Since the judgment was handed down three weeks ago, Tench said it took several weeks — and several watchful eyes — to spot the code. Now, London and New York attorneys are scrambling to decode the judgment.

"I think it has caught the particular imagination of Americans," Tench said. "To have a British, staid High Court judge encrypt a judgment in this manner, it's jolly fun."

After the "Smithy Code" series, there are an additional 25 jumbled letters contained on the first 14 pages of the document, Tench said, adding he thinks the series can be decoded using an anagram or an alphabet-inspired, code-breaking device. Known as a codex, the system is also found in Brown's "The Da Vinci Code."

A codex uses the letters of the alphabet and matches them with an additional set of letters placed in a different order, dubbed a substitution cipher. It is derived from a scene in the novel where Harvard professor Robert Langdon and French cryptographer Sophie Neveu use the code to try to unravel the location of the Holy Grail, using a famed device invented by Leonardo Da Vinci for transporting secret messages.

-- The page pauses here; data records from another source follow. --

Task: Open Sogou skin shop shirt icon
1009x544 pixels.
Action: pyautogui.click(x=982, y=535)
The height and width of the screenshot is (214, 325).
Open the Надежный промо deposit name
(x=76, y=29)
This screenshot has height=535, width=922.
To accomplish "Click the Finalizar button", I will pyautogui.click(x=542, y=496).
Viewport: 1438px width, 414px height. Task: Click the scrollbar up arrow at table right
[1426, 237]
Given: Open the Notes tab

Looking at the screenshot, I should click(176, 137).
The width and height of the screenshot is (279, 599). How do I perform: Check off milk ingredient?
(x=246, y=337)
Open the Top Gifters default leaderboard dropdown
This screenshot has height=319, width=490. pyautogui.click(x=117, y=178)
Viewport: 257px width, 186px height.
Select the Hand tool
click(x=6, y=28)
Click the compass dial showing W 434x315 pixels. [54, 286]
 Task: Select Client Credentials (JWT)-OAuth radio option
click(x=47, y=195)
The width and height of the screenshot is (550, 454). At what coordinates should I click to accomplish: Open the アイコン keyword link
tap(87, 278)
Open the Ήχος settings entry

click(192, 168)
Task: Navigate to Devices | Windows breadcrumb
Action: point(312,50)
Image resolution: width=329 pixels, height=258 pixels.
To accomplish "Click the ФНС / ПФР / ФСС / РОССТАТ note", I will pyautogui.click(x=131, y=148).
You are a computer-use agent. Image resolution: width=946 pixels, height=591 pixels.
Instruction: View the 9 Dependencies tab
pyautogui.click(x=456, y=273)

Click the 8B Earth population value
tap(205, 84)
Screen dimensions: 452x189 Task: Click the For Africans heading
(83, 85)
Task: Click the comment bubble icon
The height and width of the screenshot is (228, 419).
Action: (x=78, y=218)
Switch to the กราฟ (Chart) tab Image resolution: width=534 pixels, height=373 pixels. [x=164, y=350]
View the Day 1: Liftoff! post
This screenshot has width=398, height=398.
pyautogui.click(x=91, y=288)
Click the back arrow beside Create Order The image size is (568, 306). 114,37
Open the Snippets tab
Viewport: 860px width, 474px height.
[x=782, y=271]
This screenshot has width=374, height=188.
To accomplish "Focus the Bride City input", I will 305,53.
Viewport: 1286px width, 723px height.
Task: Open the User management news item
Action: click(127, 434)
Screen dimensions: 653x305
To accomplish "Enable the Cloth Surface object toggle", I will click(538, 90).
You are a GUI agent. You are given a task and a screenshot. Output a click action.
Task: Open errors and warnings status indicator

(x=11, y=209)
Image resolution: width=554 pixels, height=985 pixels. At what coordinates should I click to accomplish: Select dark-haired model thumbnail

I'm definitely going to try to break the code," said attorney Mark Stephens, when learning of its existence.

"Judges have been known to write very sophisticated and amusing judgments," said Stephens, a lawyer specializing in media law and copyright issues. "This trend started long ago ... one did a judgment in rhyme. Another in couplets. There has been precedent for this.

"It adds a bit of fun to what might have been a dusty text," he said.